[Interface element records]
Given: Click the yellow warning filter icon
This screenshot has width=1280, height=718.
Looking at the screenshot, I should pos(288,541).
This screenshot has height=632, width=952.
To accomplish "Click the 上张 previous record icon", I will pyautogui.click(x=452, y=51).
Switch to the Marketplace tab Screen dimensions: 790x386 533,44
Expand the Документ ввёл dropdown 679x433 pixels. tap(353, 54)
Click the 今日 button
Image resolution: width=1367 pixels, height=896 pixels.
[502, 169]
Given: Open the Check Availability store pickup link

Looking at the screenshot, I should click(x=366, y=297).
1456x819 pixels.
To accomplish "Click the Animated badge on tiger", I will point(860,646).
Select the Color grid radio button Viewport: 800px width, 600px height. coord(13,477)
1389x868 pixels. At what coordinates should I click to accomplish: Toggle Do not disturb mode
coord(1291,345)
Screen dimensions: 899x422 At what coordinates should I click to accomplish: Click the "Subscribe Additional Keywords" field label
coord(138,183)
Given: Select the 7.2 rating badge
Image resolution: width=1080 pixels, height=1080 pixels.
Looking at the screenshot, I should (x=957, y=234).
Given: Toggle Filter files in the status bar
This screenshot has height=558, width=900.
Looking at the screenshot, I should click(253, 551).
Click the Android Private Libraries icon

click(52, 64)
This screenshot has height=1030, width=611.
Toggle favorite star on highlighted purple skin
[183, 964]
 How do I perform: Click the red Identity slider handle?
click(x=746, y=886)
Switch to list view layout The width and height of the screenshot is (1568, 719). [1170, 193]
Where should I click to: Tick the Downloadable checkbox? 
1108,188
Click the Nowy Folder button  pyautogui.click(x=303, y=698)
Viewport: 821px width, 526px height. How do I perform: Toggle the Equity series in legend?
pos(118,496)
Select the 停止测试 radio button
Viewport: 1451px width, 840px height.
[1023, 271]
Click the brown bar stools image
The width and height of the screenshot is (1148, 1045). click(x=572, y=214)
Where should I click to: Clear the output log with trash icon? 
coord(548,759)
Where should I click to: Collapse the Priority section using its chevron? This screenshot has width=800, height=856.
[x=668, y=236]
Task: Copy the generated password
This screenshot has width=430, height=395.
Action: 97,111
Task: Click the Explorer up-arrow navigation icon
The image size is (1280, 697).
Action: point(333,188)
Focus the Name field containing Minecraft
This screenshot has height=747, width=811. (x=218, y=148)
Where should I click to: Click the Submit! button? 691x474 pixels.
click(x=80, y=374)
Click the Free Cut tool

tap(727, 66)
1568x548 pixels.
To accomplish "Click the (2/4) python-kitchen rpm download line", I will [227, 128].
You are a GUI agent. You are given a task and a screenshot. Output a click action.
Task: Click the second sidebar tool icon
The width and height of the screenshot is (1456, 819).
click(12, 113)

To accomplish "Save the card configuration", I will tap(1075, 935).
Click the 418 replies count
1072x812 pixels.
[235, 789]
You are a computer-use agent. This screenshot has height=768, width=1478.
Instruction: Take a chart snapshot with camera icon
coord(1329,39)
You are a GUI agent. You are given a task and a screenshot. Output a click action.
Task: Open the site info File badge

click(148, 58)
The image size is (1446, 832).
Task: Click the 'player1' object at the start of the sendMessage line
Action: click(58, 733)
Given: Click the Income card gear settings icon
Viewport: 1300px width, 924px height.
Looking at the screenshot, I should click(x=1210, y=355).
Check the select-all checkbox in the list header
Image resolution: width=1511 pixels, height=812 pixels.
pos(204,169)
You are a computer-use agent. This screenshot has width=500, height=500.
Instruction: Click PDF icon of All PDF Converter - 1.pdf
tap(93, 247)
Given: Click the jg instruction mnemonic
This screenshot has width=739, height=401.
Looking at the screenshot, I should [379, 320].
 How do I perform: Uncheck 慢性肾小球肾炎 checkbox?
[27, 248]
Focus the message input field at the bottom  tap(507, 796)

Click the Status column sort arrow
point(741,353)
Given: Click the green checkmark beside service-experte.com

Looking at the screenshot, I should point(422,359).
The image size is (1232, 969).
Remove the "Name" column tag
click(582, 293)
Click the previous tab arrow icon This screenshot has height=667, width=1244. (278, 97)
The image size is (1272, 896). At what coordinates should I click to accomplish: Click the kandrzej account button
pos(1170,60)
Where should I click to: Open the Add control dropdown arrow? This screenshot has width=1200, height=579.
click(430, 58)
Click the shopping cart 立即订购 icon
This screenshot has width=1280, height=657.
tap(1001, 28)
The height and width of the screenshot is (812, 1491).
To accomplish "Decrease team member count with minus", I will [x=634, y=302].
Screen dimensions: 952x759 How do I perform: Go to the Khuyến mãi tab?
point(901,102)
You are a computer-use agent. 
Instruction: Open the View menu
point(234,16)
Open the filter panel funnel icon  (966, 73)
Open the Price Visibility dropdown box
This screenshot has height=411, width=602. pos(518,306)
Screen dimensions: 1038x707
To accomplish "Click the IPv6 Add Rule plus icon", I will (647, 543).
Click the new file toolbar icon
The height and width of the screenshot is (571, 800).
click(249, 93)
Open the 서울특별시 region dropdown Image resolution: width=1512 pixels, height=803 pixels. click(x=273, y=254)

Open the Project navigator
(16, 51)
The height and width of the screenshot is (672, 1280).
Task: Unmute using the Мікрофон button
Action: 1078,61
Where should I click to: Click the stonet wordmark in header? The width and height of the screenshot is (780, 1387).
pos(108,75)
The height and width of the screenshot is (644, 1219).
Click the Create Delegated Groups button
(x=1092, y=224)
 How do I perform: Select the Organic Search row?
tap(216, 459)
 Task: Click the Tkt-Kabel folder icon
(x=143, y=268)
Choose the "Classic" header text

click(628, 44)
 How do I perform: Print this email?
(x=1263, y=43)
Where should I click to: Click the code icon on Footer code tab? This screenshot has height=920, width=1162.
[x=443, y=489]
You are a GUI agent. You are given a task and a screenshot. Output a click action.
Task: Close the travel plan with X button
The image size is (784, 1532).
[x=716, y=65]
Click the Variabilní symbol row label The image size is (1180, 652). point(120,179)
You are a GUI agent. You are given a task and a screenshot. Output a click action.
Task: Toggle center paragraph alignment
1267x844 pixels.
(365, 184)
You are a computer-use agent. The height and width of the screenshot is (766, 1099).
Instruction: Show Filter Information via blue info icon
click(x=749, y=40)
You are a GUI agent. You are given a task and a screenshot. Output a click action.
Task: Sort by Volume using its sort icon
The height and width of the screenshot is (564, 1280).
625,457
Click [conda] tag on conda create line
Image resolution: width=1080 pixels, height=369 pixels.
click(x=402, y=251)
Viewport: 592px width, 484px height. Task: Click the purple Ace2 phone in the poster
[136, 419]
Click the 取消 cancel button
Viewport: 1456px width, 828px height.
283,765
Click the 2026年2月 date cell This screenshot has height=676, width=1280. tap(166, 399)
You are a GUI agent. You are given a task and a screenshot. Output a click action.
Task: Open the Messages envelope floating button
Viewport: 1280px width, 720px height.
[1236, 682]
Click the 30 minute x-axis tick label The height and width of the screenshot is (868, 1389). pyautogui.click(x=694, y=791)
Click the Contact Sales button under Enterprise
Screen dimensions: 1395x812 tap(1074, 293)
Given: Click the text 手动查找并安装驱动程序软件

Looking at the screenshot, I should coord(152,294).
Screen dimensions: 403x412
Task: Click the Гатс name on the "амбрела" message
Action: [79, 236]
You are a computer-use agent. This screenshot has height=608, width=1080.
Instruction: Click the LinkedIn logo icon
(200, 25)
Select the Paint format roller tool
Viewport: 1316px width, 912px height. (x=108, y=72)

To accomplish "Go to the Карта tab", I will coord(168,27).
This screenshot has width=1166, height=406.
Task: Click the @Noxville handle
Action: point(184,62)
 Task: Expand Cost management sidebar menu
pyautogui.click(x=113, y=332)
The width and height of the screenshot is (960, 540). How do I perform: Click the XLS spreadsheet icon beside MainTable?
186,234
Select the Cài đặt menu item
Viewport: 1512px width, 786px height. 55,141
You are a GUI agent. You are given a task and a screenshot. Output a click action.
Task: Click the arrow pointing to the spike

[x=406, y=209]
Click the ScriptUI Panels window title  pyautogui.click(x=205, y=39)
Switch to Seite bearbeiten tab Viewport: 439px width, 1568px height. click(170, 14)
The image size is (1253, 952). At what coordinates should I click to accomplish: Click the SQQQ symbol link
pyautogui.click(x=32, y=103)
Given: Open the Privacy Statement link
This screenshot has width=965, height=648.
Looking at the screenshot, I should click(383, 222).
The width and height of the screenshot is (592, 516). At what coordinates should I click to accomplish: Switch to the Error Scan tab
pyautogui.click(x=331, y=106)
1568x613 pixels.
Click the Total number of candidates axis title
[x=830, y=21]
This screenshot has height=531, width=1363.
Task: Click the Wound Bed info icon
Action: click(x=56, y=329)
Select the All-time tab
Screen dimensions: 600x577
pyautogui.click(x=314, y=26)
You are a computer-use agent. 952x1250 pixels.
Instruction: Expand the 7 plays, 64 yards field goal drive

• [What the exercise asks]: Print again, with no changes, the part of the rows above that opens with the line containing "1568x548 pixels." and closes with the line containing "Looking at the screenshot, I should [379, 320].", including both of those lines.

• [Reply]:
1568x548 pixels.
To accomplish "Click the (2/4) python-kitchen rpm download line", I will [227, 128].
You are a GUI agent. You are given a task and a screenshot. Output a click action.
Task: Click the second sidebar tool icon
The width and height of the screenshot is (1456, 819).
click(12, 113)

To accomplish "Save the card configuration", I will tap(1075, 935).
Click the 418 replies count
1072x812 pixels.
[235, 789]
You are a computer-use agent. This screenshot has height=768, width=1478.
Instruction: Take a chart snapshot with camera icon
coord(1329,39)
You are a GUI agent. You are given a task and a screenshot. Output a click action.
Task: Open the site info File badge

click(148, 58)
The image size is (1446, 832).
Task: Click the 'player1' object at the start of the sendMessage line
Action: click(58, 733)
Given: Click the Income card gear settings icon
Viewport: 1300px width, 924px height.
Looking at the screenshot, I should click(x=1210, y=355).
Check the select-all checkbox in the list header
Image resolution: width=1511 pixels, height=812 pixels.
pos(204,169)
You are a computer-use agent. This screenshot has width=500, height=500.
Instruction: Click PDF icon of All PDF Converter - 1.pdf
tap(93, 247)
Given: Click the jg instruction mnemonic
This screenshot has width=739, height=401.
Looking at the screenshot, I should [379, 320].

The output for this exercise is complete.